What is needed
Copy the rows below word for word, starting with the line that contains "You are a computer-use" and going on through the line that contains "[x=1131, y=95]", with both of those lines included. Leave the pictures out of your answer.

Source records
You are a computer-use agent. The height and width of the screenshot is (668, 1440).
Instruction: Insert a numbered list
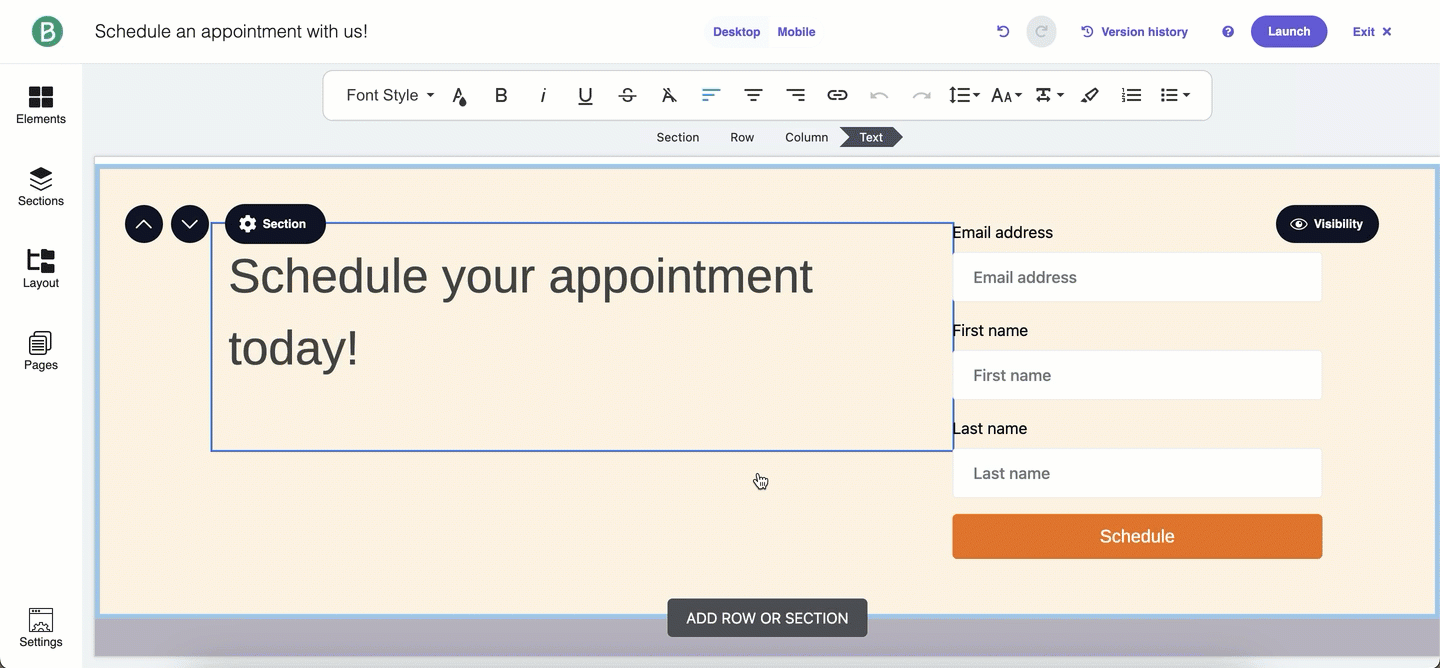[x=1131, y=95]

---

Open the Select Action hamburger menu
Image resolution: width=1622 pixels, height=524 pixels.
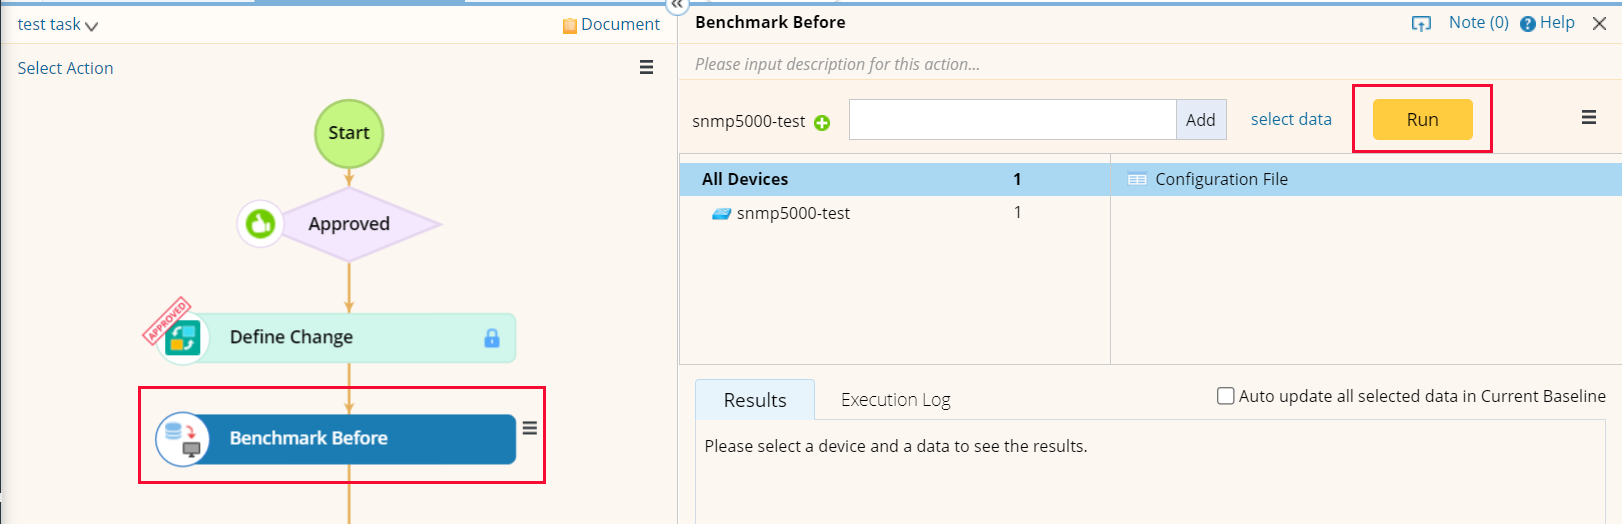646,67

==

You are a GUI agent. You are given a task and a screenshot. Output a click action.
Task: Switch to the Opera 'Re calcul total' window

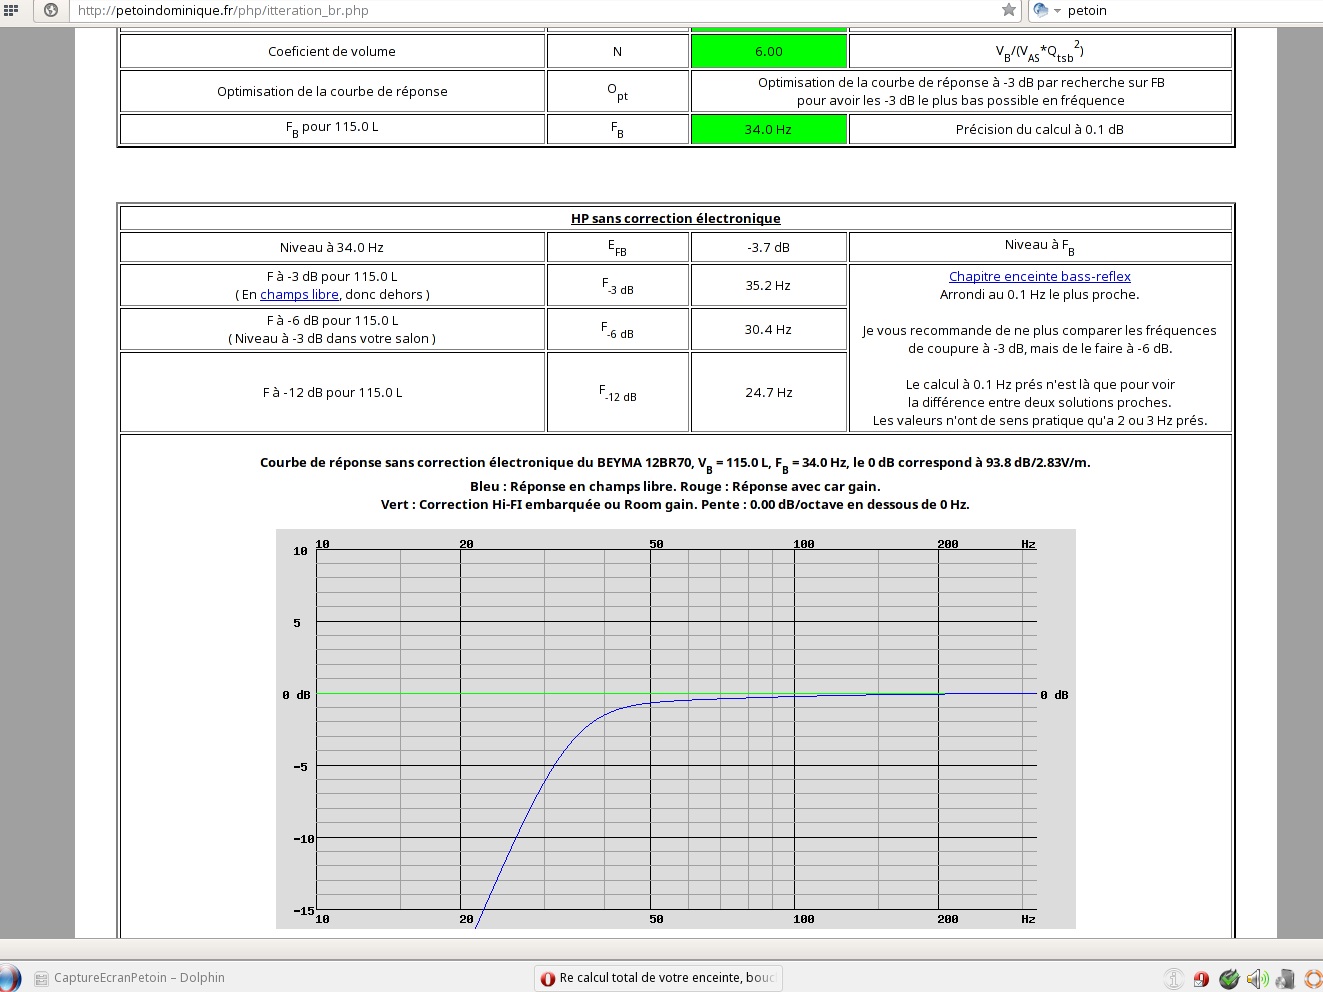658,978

Solution to this exercise
You are a computer-use agent. The height and width of the screenshot is (668, 1440).
Instruction: Insert a numbered list
[x=1131, y=95]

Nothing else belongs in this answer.